Stress in psychology (as opposed to physics or biology) is defined as a feeling of strain or pressure. Stress is a large umbrella term that covers a large field of phenomena. Naturally stress has a long list of possible symptoms including: irritability, fatigue, insomnia, rashes, blood pressure changes, loss of appetite, depression, insecurity, panic attacks, etc. But, it is often proven that a small dosage of stress can actually be beneficial and even healthy. A small amount of stress can positively affect athletic or mental performance. Stress can arise from a wide variety of stressors. The most common stressors are often crises, catastrophes or major life events. Nonetheless there are also smaller stressors that occur through everyday struggles such as minor decisions, homework, tests, etc.
For all these causes of stress the human psyche has developed numerous coping mechanisms. The first types of mechanisms employed are the adaptive and problem-focused solutions. These can come in the form of affiliation, humour, sublimation, or positive reappraisal. Affiliation is where you make use of your social network to help you cope with stress. Humour, evidently, is when you 'make a joke' out of the situation. Sublimation involves transforming this unwanted stress into something that is preferred through mental power. Lastly, positive reappraisal involves turning your focus away from the stressful situation and instead towards some other positive situations in your life.

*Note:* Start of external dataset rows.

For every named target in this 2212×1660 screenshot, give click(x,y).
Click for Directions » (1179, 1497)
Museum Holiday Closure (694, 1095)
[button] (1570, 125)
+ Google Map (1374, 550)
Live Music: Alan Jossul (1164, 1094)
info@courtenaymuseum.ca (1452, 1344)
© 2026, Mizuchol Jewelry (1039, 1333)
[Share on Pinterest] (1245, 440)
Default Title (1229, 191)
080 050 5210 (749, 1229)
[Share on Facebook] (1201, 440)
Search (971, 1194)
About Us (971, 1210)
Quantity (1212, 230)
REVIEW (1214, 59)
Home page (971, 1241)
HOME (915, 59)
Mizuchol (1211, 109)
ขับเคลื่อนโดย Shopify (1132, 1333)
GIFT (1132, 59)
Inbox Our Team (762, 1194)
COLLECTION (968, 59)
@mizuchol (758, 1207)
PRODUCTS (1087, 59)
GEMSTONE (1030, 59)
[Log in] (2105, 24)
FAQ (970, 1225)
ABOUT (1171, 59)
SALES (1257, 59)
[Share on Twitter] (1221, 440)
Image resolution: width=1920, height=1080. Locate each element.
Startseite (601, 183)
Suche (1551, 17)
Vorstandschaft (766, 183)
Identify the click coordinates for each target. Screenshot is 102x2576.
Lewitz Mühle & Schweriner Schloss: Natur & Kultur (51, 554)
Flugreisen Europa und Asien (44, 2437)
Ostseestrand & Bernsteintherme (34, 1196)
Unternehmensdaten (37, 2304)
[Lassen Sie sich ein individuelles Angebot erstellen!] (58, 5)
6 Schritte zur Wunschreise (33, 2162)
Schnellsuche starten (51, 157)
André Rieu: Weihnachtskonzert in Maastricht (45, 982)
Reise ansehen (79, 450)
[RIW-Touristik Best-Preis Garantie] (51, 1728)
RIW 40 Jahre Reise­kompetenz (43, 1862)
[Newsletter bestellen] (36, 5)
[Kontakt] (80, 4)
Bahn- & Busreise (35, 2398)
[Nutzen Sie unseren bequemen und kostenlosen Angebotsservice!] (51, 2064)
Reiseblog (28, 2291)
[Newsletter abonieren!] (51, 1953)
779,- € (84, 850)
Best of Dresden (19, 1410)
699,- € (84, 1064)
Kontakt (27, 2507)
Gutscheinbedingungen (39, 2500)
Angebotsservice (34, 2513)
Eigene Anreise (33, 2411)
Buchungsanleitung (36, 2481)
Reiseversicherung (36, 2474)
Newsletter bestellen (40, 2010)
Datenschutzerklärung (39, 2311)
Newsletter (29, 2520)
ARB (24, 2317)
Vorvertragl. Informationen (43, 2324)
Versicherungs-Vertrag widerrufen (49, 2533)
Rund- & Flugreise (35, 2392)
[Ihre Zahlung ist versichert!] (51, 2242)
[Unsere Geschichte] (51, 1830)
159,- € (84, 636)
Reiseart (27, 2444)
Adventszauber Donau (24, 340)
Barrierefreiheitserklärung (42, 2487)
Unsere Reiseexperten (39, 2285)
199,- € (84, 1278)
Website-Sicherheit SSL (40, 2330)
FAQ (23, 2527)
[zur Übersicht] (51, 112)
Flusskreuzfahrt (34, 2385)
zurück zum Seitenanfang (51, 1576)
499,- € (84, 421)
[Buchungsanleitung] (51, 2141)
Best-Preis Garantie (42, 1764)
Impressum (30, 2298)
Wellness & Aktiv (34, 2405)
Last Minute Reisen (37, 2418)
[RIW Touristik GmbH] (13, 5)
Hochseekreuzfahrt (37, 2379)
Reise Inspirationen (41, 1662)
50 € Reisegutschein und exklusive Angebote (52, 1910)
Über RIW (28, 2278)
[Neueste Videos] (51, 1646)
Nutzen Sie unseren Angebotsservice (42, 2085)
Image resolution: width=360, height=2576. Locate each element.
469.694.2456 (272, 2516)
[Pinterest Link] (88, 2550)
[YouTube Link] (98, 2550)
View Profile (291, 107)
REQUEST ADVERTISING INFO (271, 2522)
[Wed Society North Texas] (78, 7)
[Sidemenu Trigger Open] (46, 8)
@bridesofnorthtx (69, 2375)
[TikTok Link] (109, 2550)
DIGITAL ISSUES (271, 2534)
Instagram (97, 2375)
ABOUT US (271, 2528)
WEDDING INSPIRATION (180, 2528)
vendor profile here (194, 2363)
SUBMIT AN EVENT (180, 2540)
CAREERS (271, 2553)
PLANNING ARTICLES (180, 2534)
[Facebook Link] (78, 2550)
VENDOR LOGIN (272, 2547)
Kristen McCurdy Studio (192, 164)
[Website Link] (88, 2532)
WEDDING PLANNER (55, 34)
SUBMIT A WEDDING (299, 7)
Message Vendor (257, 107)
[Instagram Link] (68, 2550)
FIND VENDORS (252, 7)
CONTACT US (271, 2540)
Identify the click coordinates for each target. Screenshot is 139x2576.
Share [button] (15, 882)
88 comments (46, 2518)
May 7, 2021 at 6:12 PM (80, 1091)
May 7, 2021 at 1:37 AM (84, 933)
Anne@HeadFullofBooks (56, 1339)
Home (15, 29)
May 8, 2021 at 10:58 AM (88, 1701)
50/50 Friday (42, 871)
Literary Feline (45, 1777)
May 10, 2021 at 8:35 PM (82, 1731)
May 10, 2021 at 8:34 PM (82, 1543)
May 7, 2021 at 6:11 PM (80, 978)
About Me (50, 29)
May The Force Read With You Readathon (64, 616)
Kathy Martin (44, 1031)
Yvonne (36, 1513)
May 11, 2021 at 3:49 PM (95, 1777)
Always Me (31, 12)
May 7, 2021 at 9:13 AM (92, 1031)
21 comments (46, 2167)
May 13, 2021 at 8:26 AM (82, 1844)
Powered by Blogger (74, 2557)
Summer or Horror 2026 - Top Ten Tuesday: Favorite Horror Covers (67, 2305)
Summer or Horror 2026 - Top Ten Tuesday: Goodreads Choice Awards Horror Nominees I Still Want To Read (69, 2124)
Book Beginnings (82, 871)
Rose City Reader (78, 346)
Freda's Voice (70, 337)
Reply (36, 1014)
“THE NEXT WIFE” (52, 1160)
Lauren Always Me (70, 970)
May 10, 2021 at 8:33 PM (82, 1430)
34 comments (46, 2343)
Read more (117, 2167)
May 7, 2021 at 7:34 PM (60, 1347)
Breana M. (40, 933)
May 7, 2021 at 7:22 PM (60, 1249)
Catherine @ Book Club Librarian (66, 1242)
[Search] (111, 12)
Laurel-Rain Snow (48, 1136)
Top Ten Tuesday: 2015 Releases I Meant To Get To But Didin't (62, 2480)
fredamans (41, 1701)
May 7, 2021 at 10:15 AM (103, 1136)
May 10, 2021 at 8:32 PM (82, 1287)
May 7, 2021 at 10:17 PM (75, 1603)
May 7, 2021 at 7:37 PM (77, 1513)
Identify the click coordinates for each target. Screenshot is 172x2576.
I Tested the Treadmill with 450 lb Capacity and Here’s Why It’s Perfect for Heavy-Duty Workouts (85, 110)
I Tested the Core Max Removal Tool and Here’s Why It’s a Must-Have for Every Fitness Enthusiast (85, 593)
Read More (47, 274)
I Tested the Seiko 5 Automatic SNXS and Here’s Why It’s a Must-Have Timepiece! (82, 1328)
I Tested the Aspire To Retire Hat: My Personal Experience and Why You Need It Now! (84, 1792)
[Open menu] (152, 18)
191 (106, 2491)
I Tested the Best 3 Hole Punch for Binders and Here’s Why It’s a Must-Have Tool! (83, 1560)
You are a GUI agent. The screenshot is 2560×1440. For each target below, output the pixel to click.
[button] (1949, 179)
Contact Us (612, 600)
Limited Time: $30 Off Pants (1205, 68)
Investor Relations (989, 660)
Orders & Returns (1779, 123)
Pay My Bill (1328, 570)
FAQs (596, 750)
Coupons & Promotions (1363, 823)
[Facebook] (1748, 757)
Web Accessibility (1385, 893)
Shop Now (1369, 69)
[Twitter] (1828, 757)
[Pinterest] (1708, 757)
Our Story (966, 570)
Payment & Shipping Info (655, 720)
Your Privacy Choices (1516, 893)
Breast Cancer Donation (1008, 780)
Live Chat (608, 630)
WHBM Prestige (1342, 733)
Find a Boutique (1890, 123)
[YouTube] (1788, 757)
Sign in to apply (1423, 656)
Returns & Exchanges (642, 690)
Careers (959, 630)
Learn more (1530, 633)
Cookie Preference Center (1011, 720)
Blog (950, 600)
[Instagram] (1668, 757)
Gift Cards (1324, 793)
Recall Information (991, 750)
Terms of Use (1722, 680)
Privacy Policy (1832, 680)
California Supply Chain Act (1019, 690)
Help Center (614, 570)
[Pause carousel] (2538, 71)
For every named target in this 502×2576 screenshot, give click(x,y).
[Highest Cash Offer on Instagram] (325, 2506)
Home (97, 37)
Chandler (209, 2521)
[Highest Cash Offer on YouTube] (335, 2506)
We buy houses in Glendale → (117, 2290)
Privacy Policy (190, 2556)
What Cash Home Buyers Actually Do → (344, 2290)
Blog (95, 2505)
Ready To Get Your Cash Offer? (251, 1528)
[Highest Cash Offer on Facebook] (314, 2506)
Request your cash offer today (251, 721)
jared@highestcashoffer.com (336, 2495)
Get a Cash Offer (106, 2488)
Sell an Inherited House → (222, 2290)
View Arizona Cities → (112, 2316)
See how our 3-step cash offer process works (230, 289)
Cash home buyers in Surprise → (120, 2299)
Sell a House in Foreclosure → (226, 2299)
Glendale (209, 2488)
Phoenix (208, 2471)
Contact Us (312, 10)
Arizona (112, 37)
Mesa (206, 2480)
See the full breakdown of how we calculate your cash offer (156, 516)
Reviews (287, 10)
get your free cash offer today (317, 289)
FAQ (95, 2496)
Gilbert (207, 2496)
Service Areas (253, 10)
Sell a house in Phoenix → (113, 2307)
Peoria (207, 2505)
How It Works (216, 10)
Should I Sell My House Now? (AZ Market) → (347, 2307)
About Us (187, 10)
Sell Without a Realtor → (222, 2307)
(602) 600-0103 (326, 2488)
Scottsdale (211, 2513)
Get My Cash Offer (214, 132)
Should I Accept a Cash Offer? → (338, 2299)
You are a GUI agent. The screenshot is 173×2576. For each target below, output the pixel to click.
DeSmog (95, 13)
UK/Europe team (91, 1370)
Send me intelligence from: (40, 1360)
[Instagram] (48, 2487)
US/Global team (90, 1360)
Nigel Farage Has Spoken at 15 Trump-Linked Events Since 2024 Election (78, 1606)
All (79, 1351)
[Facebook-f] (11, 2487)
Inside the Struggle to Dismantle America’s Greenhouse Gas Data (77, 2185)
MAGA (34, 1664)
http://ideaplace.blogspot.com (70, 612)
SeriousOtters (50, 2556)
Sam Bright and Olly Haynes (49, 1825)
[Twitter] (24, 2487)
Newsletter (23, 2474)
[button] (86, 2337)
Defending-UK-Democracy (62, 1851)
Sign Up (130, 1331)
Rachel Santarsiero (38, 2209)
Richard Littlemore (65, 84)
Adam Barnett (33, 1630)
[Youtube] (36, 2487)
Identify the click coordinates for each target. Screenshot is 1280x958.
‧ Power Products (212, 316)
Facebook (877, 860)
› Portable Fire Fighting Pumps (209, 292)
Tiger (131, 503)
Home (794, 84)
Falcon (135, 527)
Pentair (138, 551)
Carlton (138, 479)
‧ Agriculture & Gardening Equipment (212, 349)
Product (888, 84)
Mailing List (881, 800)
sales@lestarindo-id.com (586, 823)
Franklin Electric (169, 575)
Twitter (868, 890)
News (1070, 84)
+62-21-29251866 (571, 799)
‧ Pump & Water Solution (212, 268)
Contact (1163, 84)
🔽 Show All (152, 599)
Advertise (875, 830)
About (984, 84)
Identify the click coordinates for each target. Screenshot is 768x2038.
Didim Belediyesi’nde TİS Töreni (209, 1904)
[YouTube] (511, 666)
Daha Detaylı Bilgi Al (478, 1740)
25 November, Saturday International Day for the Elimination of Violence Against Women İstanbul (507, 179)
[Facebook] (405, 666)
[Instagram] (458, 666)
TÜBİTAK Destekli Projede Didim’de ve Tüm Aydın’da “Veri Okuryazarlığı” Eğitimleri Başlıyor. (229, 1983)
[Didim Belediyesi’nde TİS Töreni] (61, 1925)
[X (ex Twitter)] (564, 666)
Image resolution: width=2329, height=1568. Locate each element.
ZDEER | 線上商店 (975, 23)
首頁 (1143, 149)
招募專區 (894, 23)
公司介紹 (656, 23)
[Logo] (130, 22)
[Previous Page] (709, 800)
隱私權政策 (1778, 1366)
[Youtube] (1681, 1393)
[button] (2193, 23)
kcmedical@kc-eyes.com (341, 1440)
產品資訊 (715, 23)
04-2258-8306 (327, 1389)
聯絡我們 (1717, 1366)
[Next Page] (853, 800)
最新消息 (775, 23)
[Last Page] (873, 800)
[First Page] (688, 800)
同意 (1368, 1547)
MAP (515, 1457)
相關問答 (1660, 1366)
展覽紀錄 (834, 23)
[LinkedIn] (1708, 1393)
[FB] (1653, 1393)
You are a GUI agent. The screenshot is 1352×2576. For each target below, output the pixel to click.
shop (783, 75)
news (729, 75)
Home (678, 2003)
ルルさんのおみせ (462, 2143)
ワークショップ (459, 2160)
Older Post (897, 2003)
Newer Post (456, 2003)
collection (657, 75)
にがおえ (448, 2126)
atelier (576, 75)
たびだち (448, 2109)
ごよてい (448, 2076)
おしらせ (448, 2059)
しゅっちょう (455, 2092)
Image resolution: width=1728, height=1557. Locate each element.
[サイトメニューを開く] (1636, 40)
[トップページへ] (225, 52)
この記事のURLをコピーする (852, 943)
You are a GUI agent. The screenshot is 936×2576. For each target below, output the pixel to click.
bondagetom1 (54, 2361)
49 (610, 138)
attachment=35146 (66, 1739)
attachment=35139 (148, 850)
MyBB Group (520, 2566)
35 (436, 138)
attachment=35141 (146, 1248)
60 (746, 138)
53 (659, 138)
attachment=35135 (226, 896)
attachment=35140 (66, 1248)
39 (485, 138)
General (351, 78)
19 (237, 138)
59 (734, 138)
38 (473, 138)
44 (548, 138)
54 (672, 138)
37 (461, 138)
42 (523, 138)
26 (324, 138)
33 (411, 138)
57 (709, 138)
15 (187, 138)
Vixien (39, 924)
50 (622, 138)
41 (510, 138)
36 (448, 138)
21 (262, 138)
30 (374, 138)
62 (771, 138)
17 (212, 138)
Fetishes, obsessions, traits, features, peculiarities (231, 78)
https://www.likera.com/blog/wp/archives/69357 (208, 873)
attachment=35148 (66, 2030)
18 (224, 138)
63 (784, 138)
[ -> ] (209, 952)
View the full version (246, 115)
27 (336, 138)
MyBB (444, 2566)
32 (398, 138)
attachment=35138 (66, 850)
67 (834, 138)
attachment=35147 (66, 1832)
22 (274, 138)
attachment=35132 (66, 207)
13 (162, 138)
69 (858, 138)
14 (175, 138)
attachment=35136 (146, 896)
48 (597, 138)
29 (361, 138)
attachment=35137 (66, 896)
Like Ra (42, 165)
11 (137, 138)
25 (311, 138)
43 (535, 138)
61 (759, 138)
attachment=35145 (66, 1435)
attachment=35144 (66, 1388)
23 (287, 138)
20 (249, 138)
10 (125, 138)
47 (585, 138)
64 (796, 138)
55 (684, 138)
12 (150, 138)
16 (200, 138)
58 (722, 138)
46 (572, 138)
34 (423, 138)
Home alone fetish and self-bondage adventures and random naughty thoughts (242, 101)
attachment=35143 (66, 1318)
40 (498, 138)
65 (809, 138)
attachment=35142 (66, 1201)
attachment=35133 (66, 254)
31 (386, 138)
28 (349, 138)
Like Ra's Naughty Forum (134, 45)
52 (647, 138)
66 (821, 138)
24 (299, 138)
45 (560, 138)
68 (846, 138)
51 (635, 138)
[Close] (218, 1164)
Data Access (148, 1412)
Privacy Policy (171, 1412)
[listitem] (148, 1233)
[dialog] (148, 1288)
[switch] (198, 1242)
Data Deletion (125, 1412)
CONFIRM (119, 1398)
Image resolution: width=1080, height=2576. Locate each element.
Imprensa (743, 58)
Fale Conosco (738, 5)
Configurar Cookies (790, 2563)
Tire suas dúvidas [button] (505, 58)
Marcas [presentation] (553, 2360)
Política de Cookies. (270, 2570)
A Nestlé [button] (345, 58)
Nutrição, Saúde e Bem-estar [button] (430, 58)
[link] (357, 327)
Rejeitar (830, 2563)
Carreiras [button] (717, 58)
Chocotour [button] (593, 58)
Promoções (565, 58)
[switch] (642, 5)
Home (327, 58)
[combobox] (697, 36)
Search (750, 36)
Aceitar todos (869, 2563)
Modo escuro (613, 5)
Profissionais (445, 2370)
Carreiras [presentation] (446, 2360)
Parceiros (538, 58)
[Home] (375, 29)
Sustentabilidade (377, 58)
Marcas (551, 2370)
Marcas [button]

Other types of mechanisms employed are inhibition and disavowal mechanisms. These can involve displacement, repression, or reaction formation. Displacement is where you superimpose your stressful emotions onto another less stressful situation thereby mitigating the stress. Repression is when you remove your thoughts and feelings from the stressors in question and disconnect yourself from the situation altogether. Reaction formation is when you force yourself to replace your undesirable emotions with their polar opposites. It is believed by some that these mechanisms can actually increase stress in the long term. The third type of coping mechanisms are active mechanisms. These usually take the form of either acting out or passive aggression.